京師人有置狙於馬廐者、狙乘間輒跳上馬背、揪鬣搦項、嬲之不已、馬無如之何。一日、復然、馬乃奮迅斷轡、載狙而行、狙意猶洋洋自得也。行過屋桁下、馬忽奮身躍起、狙觸於桁、首碎而僕。觀者甚異之。餘又見一馬疾走、犬隨而吠之不置、常隔十步許。馬故緩行、伺其近也、一蹄而斃。靈蟲之智固不下於人矣。

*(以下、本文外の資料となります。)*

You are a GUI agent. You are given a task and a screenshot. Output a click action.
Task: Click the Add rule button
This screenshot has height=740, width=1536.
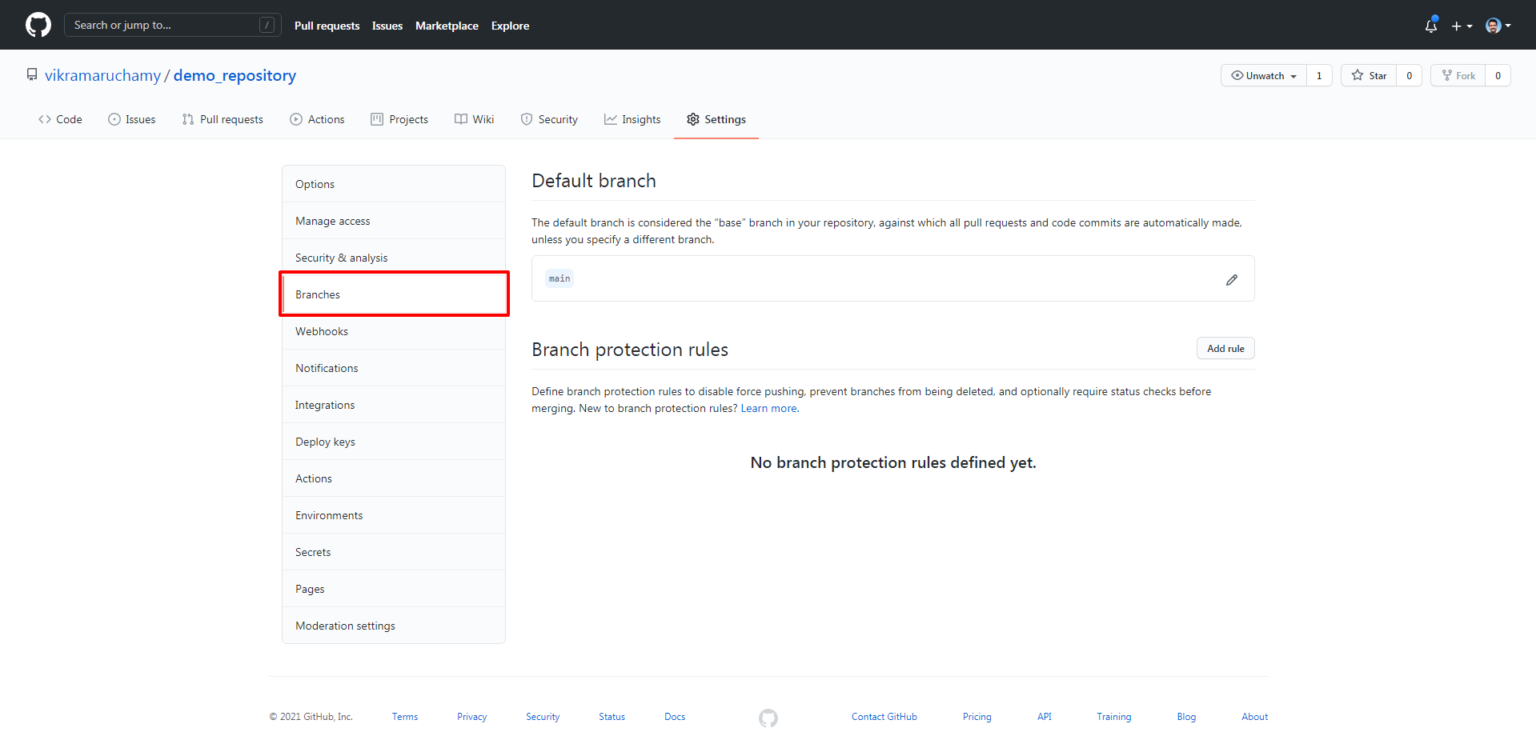pos(1225,348)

置狙於馬廐、令馬不疫。「西游記」謂天帝封孫行者爲弼馬溫、蓋戲詞也。

   *

熊楠の引用した部分だけを訓読しておくと、

   *

(さる)を馬廐(むまや)に置き、馬をして疫(えき)せざらしむ[やぶちゃん注:流行り病いに罹らぬようにさせる。]。「西遊記」に謂ふ、『天帝、孫行者を封じて「弼馬温(ひつばおん)」と爲す』と。

   *

言わずもがな、「孫行者」は孫悟空。「弼馬温」は天帝の御廐の番人。

「クローフヲード」一八二一年にイギリス政府の命令でシャムとコーチシナに派遣された医師・植民地管理官・外交官にして作家であったジョン・クロフォード(John Crawford 一七八三年~一八六八年)が報告した「シャムとコーチシナの裁判所に提出せる大使館宛記録」。なお、最初に断っておくと、底本に挿入されている欧文の参照書誌注記には、表記法に杜撰が多い。目に見えておかしなものについては、平凡社「選集」版を用いて補正したが、あまりに多いので、その断りも入れなかった箇所も多い。悪しからず。